THE STATE OF TAMIL NADU

State Capital : Chennai
Population (1991) : 55,859,000
Area : 130,000 sq.km
Females per 1000 males (1991) : 974
Literacy rate (1991) : 62.7 %
Ratio of urban population (1991) : 34.2
Net Domestic Product (Rs. million at current prices in 1992-93) : 352,250
Per Capita Income (Rs. at current prices in 1992-93) : 6,205
Principal Language : Tamil

Tamil Nadu, state in southern India, bordered on the north by Andhra Pradesh state, on the northwest by Karnataka state, on the west by Kerala state, and on the east and south by the Bay of Bengal and the Indian Ocean. Occupying the extreme south of the Indian peninsula, Tamil Nadu has an area of 130,058 sq km (50,215 sq mi).
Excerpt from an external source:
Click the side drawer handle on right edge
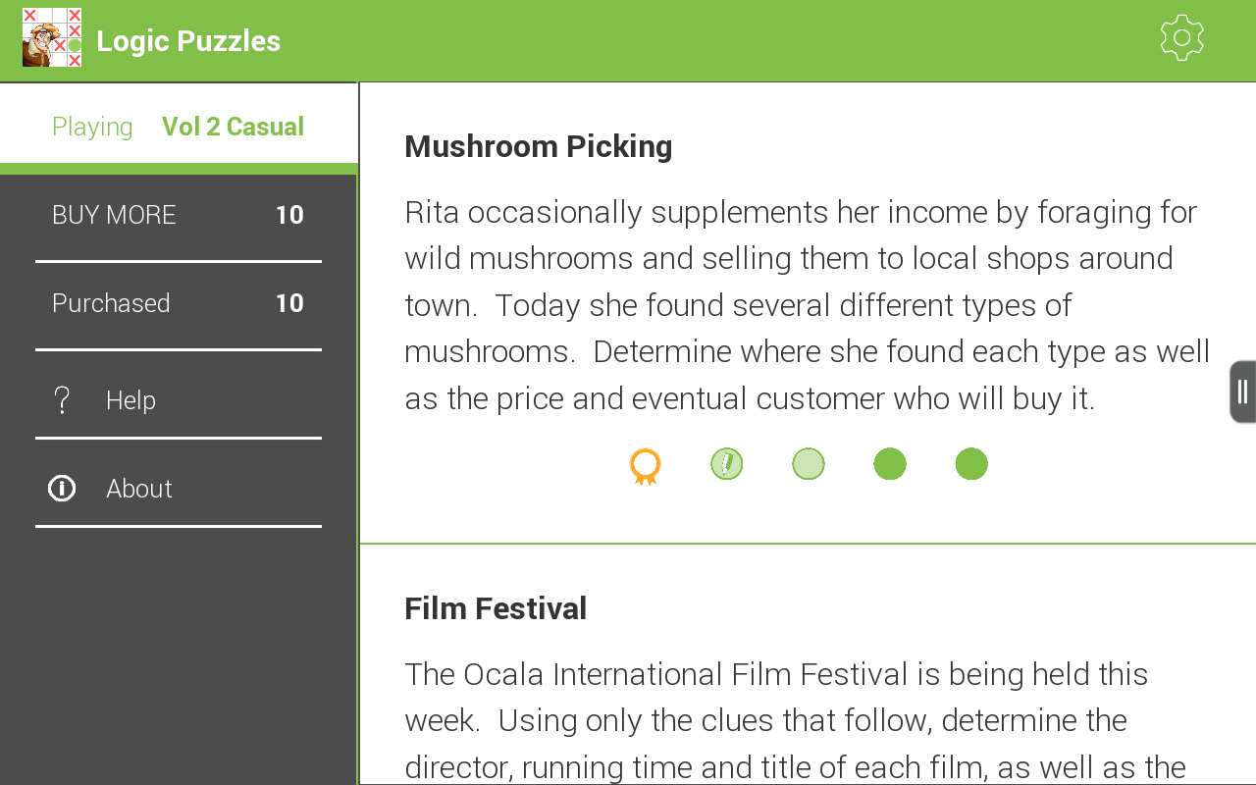click(x=1242, y=392)
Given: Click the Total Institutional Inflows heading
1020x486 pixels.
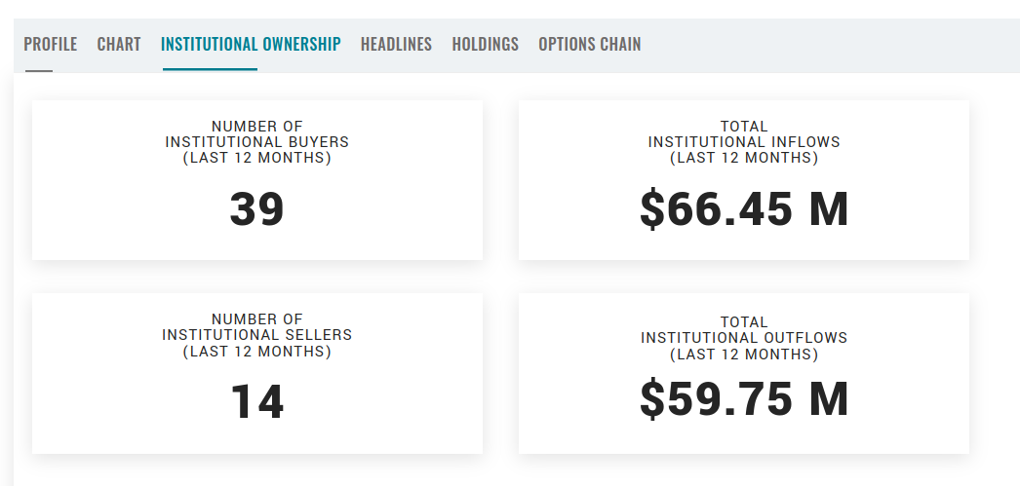Looking at the screenshot, I should click(744, 133).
The state of Tamil Nadu is divided into 26 Administrative Districts which in turn are further bifurcated into smaller divisions and subdivisions including a total of 17,272 villages. The state Capital, Madras now renamed as Chennai is the fourth largest city in the Indian sub-continent. It extends over an area of 174 Sq.km

Its Legislative House has 235 seats. The state sends 57 members to the Indian national parliament: 18 to the Rajya Sabha (upper house) and 39 to the Lok Sabha (lower house). There are 18 local government administrative districts.

History

The history of Tamil Nadu dates back to the time the Dravidians had moved south, following the advent of Aryans in the north. Historically, South India consisted of four main Dravidian Kingdoms, the Pallavas, the Cholas, the Pandyas (who ruled over what is now Tamil Nadu) and the Chalukyas. The Muslim invasion of the South in the 14th century caused a retaliatory reaction from the Hindus, who rallied to build a strong new kingdom, with its capital at Vijaynagar. On independence, the Madras province, as the south was known then, was divided on a linguistic basis into states of Tamil Nadu, Kerala and Andhra Pradesh. A mutual exchange of certain areas between Kerala and Tamil Nadu (Malabar and Kasargod to Kerala; Shencotta and Kanyakumari from Kerala) was undertaken according to the State Reorganisation Act, following which Madras adopted a new name, Tamil Nadu.

Society, arts and culture

The people of Tamil Nadu lead by and large, relaxed lifestyles. Tamils have deep interest in music, dance and literature. Dance forms like Bharanatyam and various forms of music, including Carnatic Music, have flourished here for centures. Festivals are a daily feature in this region. Navaratri or Dussehra (September/October), Deepavali (October/ November), Karthika (November/December) and Pongal (January ) are the popular ones. A unique festival of Carnatic music, the Thyagaraja festival is held annually in January at Thiruvariyar, the birth place of famous singer poet Thyagaraja, where one can witness the amazing spectacle of mass performance, in total harmony and rhythm. Handicrafts include the most intricately carved designes in wood, stone and metal. The exquisitely carved Bronze and Tanjore plate deserve special mention here

The people of the state speak Tamil language. But of late owing to immigrants from other states into the urban centres of the state, there has been a discernible increase in the number of languages spoken in the state. Today several languages such as Telegu, Malayalam, Hindi and other Indian languages are being spoken in the state. Other than these languages, English is spoken by the educated in most parts of the state. Tamil Nadu has a literacy rate of 62.66 per cent with the male literacy rate being 63.78 per cent and the female literacy rate being 44.60 per cent.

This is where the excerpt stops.